A. Zafar, S. Sahoo, H. Bhardawaj, A. Das, A. Ekbal (2024) "KI-MAG: A knowledge-infused abstractive question answering system in the medical domain," Neurocomputing, Elsevier.

Primary LanguagePython

KI-MAG: A Knowledge-Infused Abstractive Question Answering System in Medical Domain

Content

  1. Requirement
  2. Training and Finetuning
  3. Evaluation

Requirement

Installing PyTorch:

pip install torch

Setting up Transfomers:

Run the following command to clone the transformer repository, change to the desired version and install it.

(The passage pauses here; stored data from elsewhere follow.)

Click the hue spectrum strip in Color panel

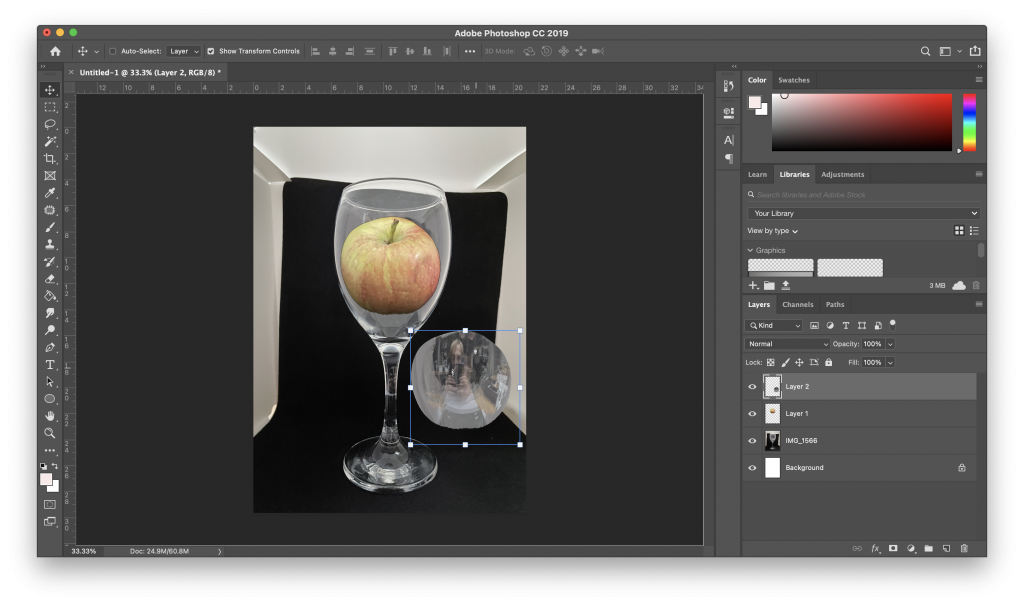[x=968, y=121]
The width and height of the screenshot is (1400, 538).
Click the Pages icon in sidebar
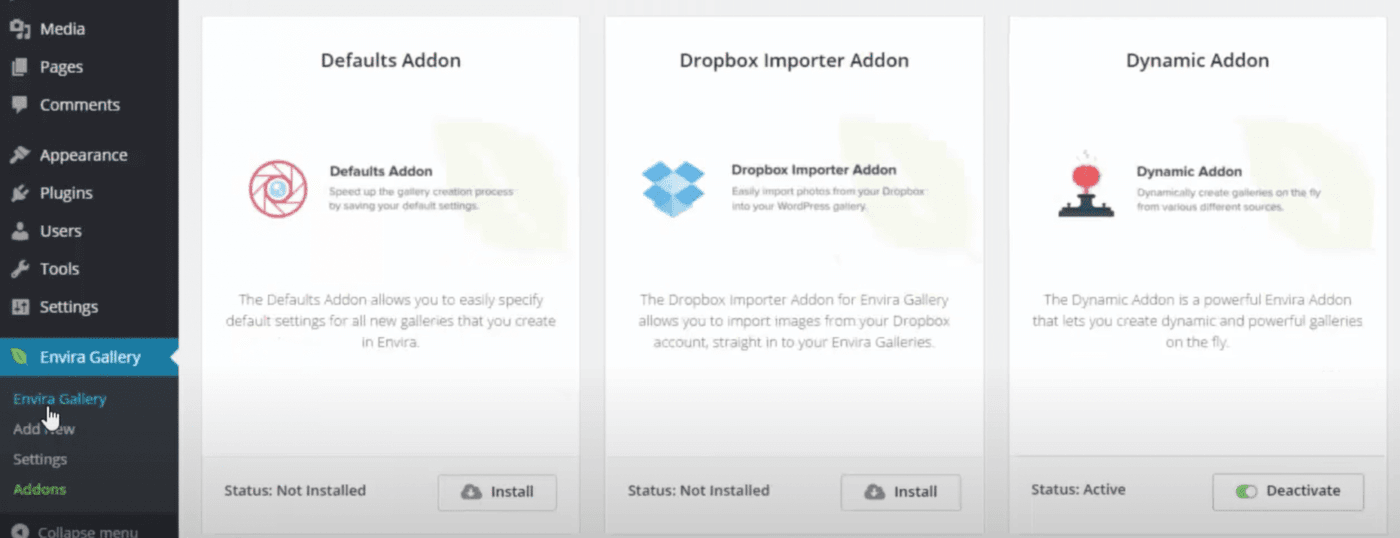(x=19, y=67)
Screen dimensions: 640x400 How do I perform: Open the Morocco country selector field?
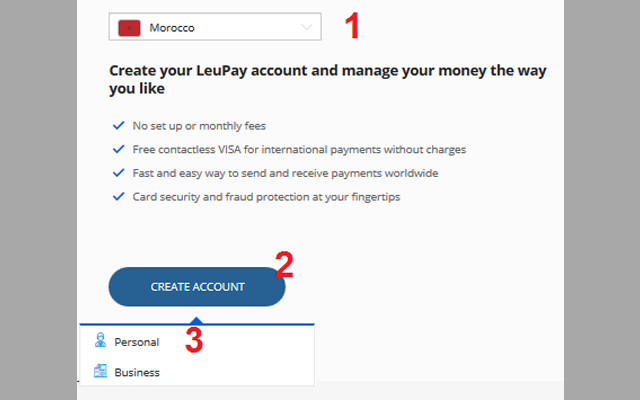pos(215,27)
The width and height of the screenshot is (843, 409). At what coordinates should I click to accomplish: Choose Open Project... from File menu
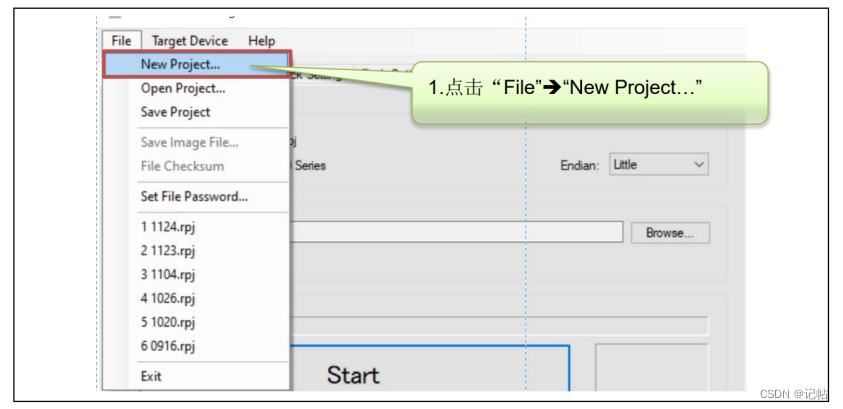coord(183,88)
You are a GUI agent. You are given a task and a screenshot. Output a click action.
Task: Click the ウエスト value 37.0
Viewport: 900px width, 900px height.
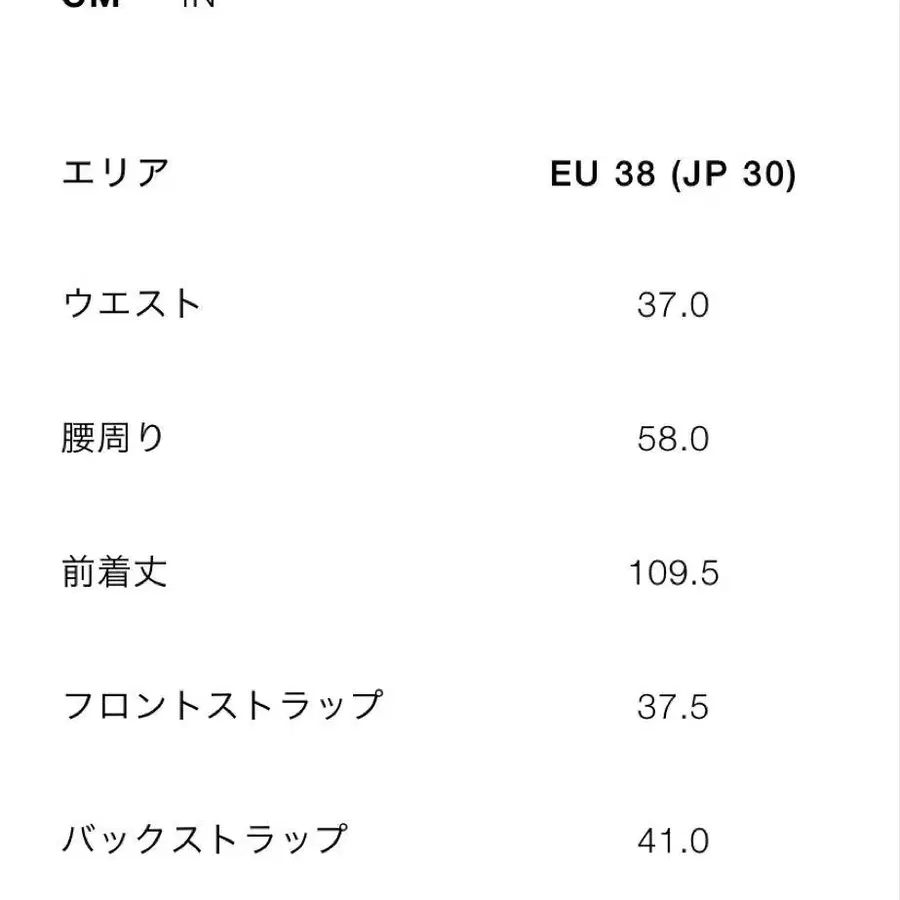click(x=673, y=305)
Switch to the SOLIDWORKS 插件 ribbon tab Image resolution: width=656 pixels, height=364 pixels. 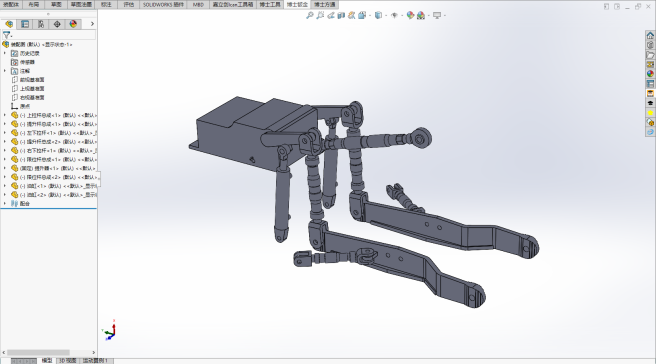point(163,5)
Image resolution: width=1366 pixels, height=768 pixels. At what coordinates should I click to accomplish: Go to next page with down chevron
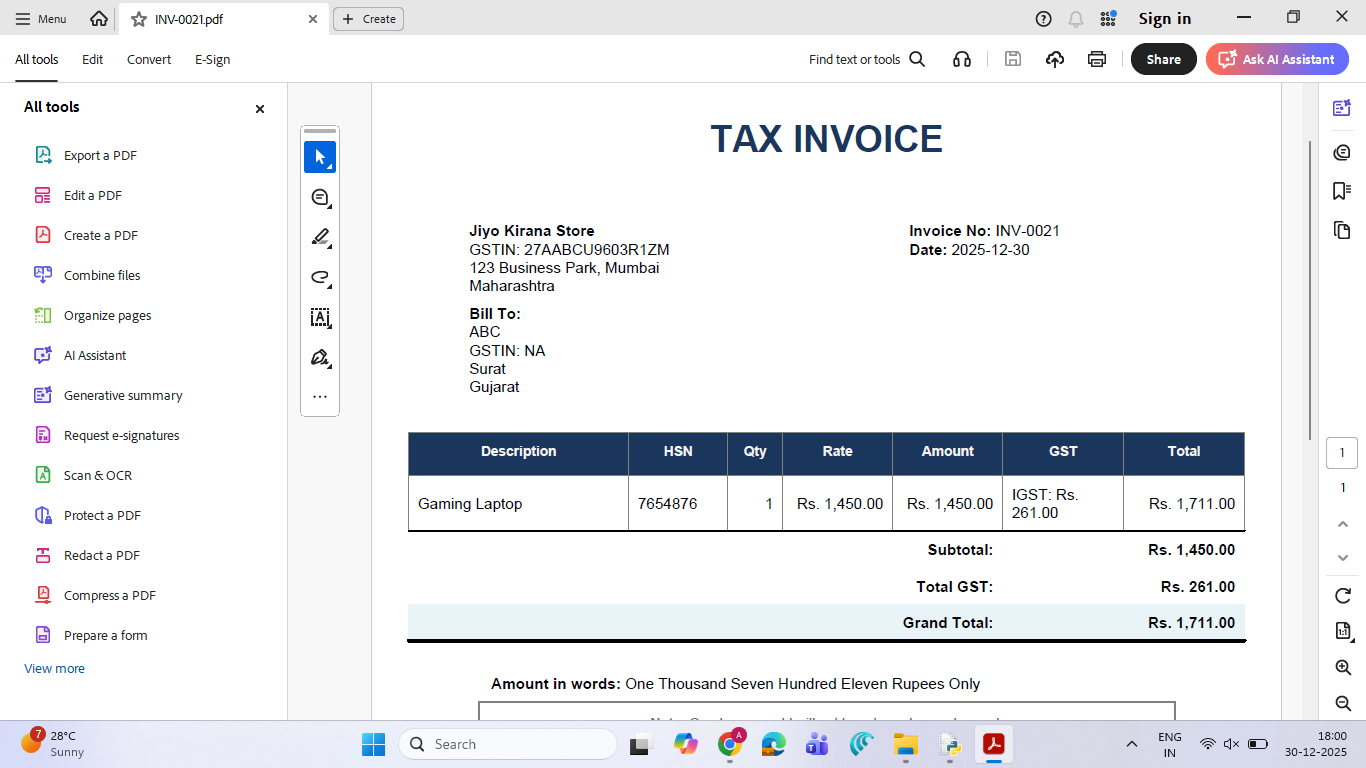click(x=1343, y=557)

git clone https://github.com/huggingface/transformers.git
cd transformers
git checkout 7b75aa9fa55bee577e2c7403301ed31103125a35
pip install -e .

Replace modeling_bart.py and modeling_utils.py inside src/transformers (of the library installed in the previous step) with the scripts in the bart directory.

Training and Finetuning

python cli.py --do_train --output_dir out/${data}_checkpoint \
        --checkpoint ${checkpoint_path} \
        --train_file data/${data}/train.json \
        --predict_file data/${data}/dev.json \
        --train_batch_size ${train_bs} \
        --predict_batch_size ${test_bs} \
        --append_another_bos --do_lowercase

Use --checkpoint to specify the path to the checkpoint (if no path is passed, bart-large is loaded by default) Use --train_file to specify the path to the training data. Use -- predict_file to specify the path to the dev data. Use --train_batch_size and --predict_batch_size to specify the training and prediction batch sizes. The script will save the best checkpoint inside out/${data}_checkpoint. Check cli.py for other command line arguments.

Evaluation

Run the following command for evaluation

python cli.py --do_predict --output_dir out/${data}_checkpoint \
        --predict_file data/${data}/test.json \
        --predict_batch_size ${test_bs} \
        --append_another_bos --prefix test_

embeddings.json file uploaded at: https://drive.google.com/file/d/1KWiLaLPvEfRSPNQ0JDMA4Rx6uwtWaKsi/view?usp=sharing

Use --predict_file to specify the path to the file to be used for prediction. The above command uses the checkpoint out/${data}_checkpoint/best-model.pt . The predictions are saved inside out/${data}_checkpoint .